В интервью изданию IT Security Guru директор исследовательского отдела компании Lancope Том Кросс рассказал о важности категоризации отдельных видов инсайдерской угрозы. Он говорит, что бреши в системе безопасности часто возникают по недомыслию служащих, к примеру, кто-то может оставить лептоп с конфиденциальными данными в аэропорту или же разместить на каком-то сайте подлинные данные.

«Это наиболее распространенные причины потери ценных сведений коммерческими организациями, - считает эксперт. - В ряде случаев служащие целенаправленно похищают информацию. Конечно, данные сотрудников и системы их компьютеров иногда подвергаются внешней угрозе. Каждая из этих трех категорий — халатность служащих, вор-инсайдер и компьютер сотрудника с вирусом — требуют индивидуального подхода».

Во время исследования выяснилось, что 52% респондентов уже проводили программы, призванные повысить внутреннюю безопасность, а 47% — подготовку персонала.

Подготовка служащих

На вопрос о том, ожидается ли, что в обозримом будущем все большее число бизнес-организаций будет уделять внимание подготовке персонала, Том Кросс из Lancope ответил, что подготовка может оказать существенное воздействие, и это — одно из наиболее эффективных средств предотвращения потери данных.

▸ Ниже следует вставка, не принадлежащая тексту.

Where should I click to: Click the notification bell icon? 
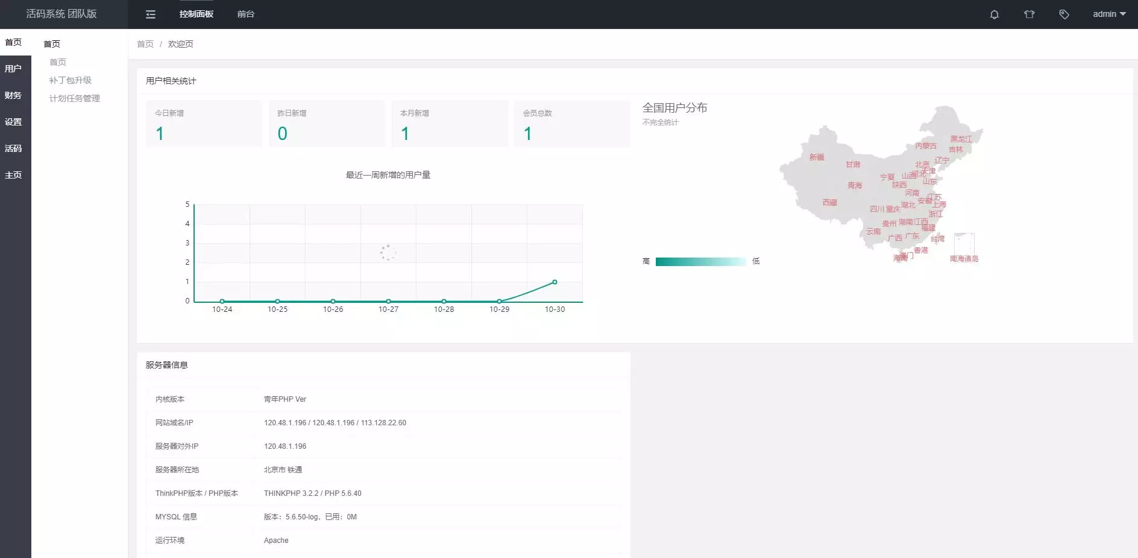pyautogui.click(x=994, y=14)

Однако, по мнению эксперта, важным является и наличие надежных методов обращения с информацией. "К примеру, при создании новых приложений могут использоваться вымышленные данные. Таким образом, не придется работать с реальными сведениями во время разработки систем, не прошедших полномасштабного тестирования", — полагает Кросс. Подготовка, по его мнению, может стать существенным ресурсом борьбы с определенными направлениями, в которых специализируются злоумышленники. Например, с точечным фишингом.

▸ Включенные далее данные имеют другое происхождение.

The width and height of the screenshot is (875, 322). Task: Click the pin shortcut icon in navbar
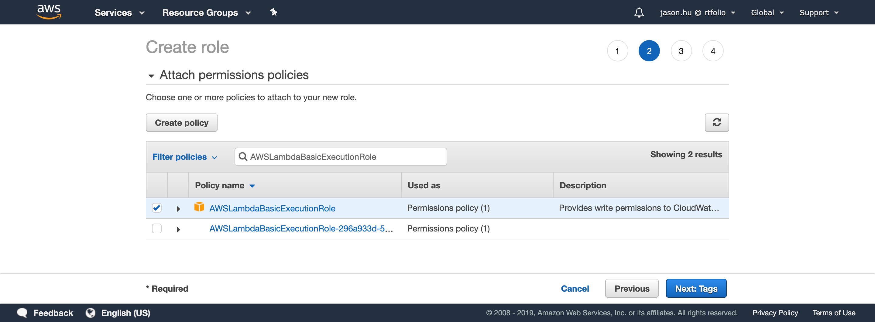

"У одних сотрудников семинары по вопросам безопасности могут и не вызвать ответного отклика, но другие могут реагировать соответствующим образом. И наблюдательные сотрудники порой замечают первые признаки того, что компания подвергается фишинговым атакам", - объясняет представитель Lancope.

Стандарты безопасности

Исследование BSI выявило:  29% опрошенных либо имеют соответствующие сертификаты, либо ведут свою профессиональную деятельность в соответствии со стандартом ISO 27001, 23% респондентов сказали, что планируют получить сертификаты в ближайшее время.

«Такие стандарты, как ISO 27001, могут помочь организовать программы по информационной безопасности. Однако стремление соблюсти формальности не должно быть превалирующим. В первую очередь следует уделить внимание защите от основных векторов атак, и уж затем пытаться сделать так, чтобы эти попытки соответствовали существующим стандартам», — говорит эксперт.

«Для эффективной работы системы безопасности требуется адекватное распределение ресурсов, необходимо уточнить роль и ответственность персонала, — отмечает Сьюзен Фриббинс из BSI. — Мы пришли к выводу, что организации, имеющие сертификаты ISO 27001, способны лучше идентифицировать угрозы информационной безопасности и применять соответствующие меры по снижению и устранению рисков».